• What is needed
Within the records below, find the line with "Click the vs 전년 동기 comparison text" and the line with "Screen dimensions: 392x548", then reproduce exactly those two lines and all lines between them, without any picture.

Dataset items
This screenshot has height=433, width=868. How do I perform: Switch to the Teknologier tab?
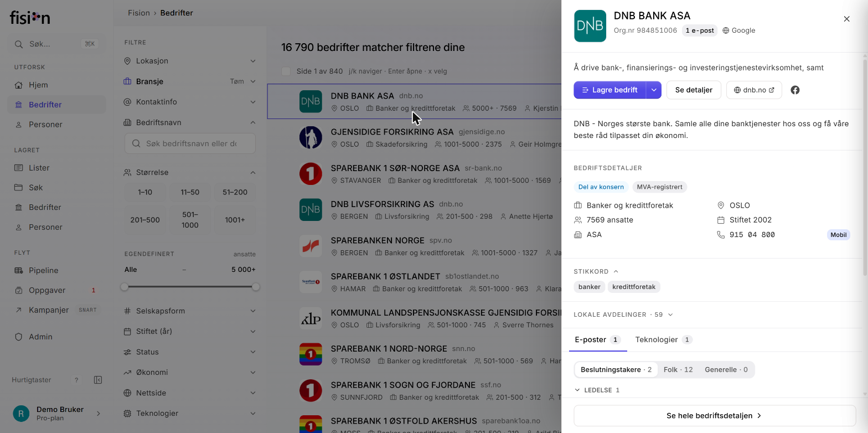(x=663, y=339)
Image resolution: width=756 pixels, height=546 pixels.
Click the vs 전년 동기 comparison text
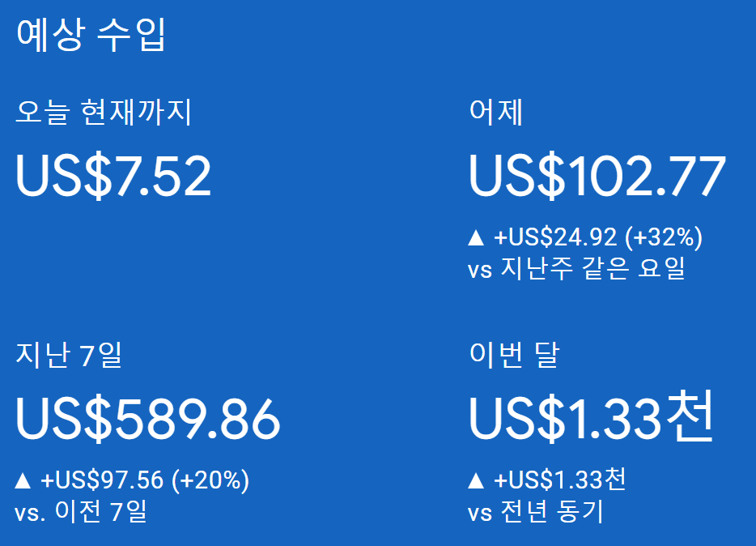click(x=535, y=512)
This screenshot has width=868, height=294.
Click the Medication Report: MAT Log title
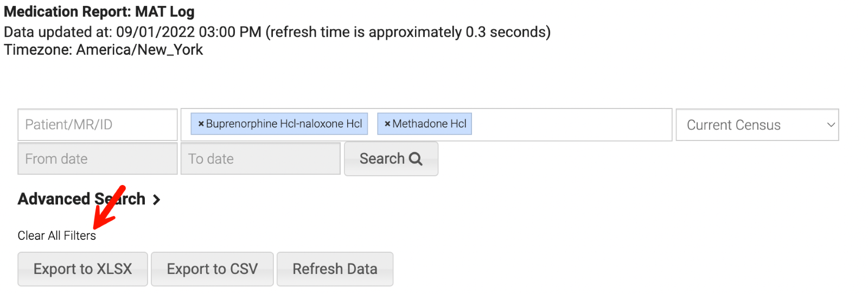(99, 11)
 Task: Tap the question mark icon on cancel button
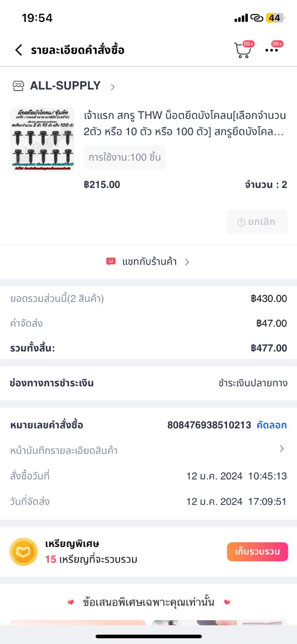click(x=241, y=222)
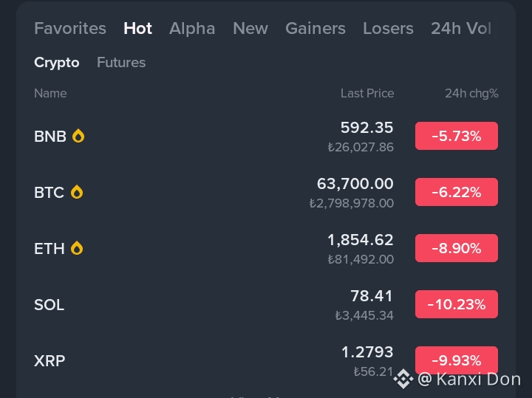Select the Hot tab
The width and height of the screenshot is (532, 398).
pos(137,28)
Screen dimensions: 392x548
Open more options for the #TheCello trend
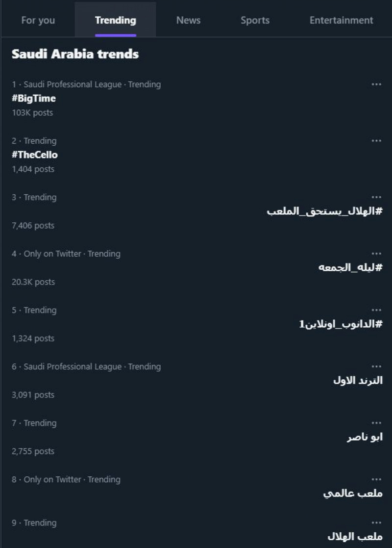(376, 140)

• Answer to the problem
Click the vs 전년 동기 comparison text
click(x=535, y=512)
This screenshot has width=868, height=294.
Click the Medication Report: MAT Log title
(99, 11)
 Task: Tap the question mark icon on cancel button
click(x=241, y=222)
Select the Hot tab
The width and height of the screenshot is (532, 398).
pos(137,28)
Screen dimensions: 392x548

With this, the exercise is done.